Вечный колокол - Денисова Ольга. Страница 53

— Я вчера не сказала тебе… Ты, конечно, нелепый, и смешной иногда… Но я вчера была в тебя влюблена. Как девочка просто. Я так гордилась тобой…

— Чем? — не понял Млад.

— Ты защищал меня. Ты закрывал меня собой.

— Это должен делать любой мужчина. Это нормально, разве нет?

— Может быть. Но меня защищал именно ты, а не какой-то там любой мужчина.
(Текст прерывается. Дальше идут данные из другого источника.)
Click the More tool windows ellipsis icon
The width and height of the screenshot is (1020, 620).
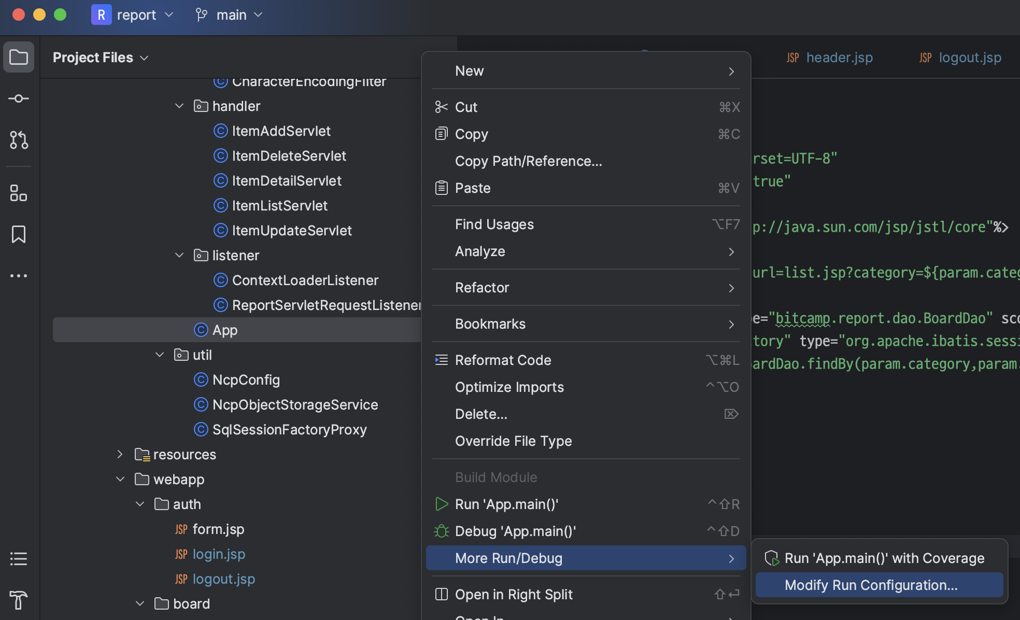click(x=19, y=276)
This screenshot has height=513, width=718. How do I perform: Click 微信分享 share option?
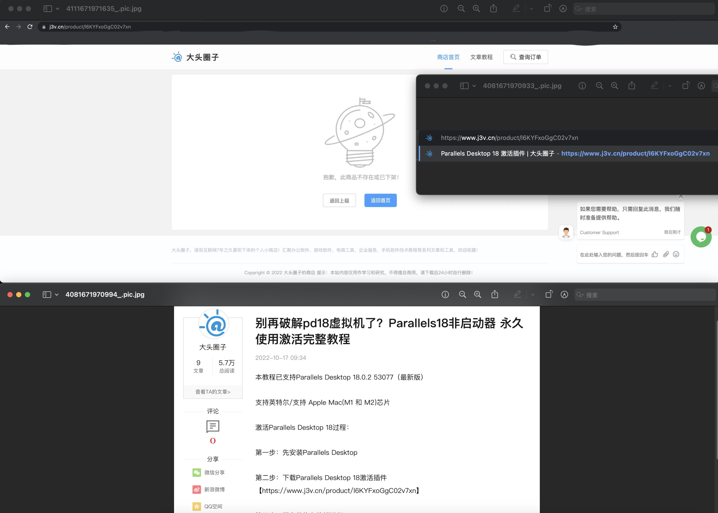[x=214, y=472]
Млад снова скрипнул зубами: почему именно он должен отступится? Потому что Родомил выше его и шире в плечах? Потому что он может строить терема и покупать собольи шубы? Потому что он такой надежный и уверенный в себе? И никогда не бывает смешным и нелепым?
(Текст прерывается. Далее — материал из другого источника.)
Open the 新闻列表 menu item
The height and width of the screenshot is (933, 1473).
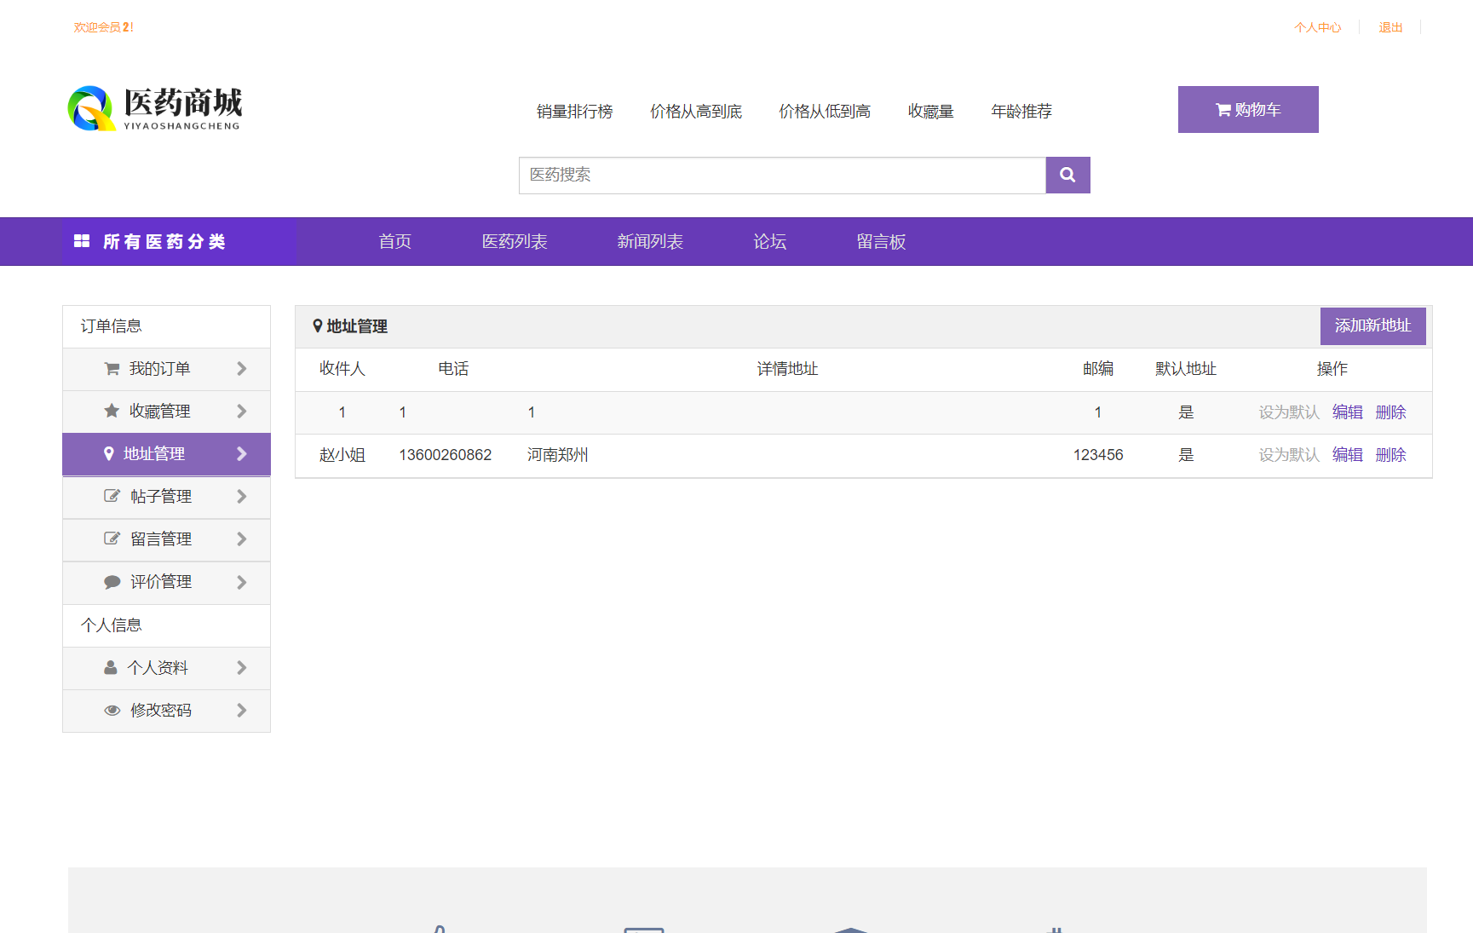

Дана словно ждала, когда Млад, наконец, решится ее обнять, и прижала голову к его груди.

— Я очень тебя люблю, — шепнул он, поглаживая ее плечо, — я тоже не могу без тебя жить.
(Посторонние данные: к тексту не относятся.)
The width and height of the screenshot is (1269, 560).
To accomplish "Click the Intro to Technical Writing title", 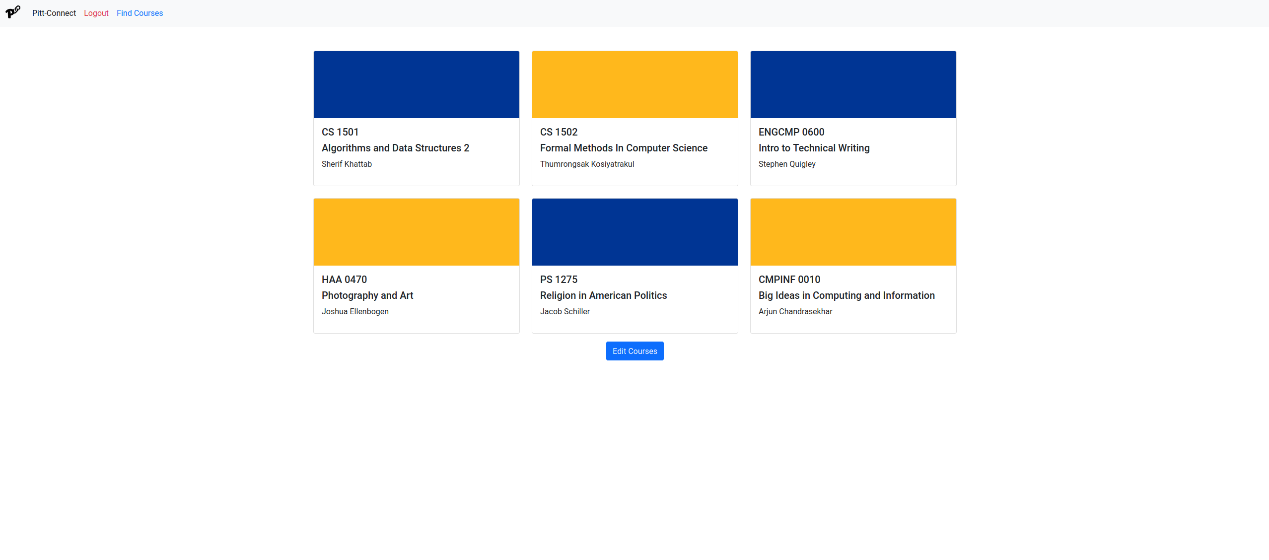I will click(x=814, y=148).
— Так и не живи без меня, — она улыбнулась, пряча глаза.

Он не хотел верить, что она только жалеет его. Он просто не хотел в это верить, и понимал, что это слабость, это нечестно, но не мог отступиться, не мог отпустить ее, даже если бы Родомил оказался прав.

— Я десять лет мечтал защитить тебя от кого-нибудь… — сказал он и поцеловал ее в висок.

4. Князь Новгородский. Псков

Этот человек, Млад Ветров, волхв и шаман, которого Вернигора прочил в преемники Белояра, был не то что бы странным, не то что бы несуразным, не то что бы смешным… Волот смотрел на него и недоумевал, что в нем так притягивает к себе. Ведь когда Вернигора говорил о нем, князь сразу подумал: это же несерьезно! И за те полтора часа, пока продолжался суд над Совой Осмоловым, он уверился в этом, но вместе с тем подумал, что человек этот внушает ему доверие. Волоту почему-то представилось, как здорово было бы идти с ним вдвоем по какой-нибудь лесной дороге, держась за руки. И не думать ни о чем: ни о Руси, ни о предательствах, ни об обмане… Это просто добрый и хороший человек, нисколько не похожий ни на Вернигору, ни на доктора Велезара. Ни на Белояра… Разве что на дядьку, который уж точно не имеет камня за пазухой, тайных надежд на обогащение, собственных интересов и притязаний на место в этом мире.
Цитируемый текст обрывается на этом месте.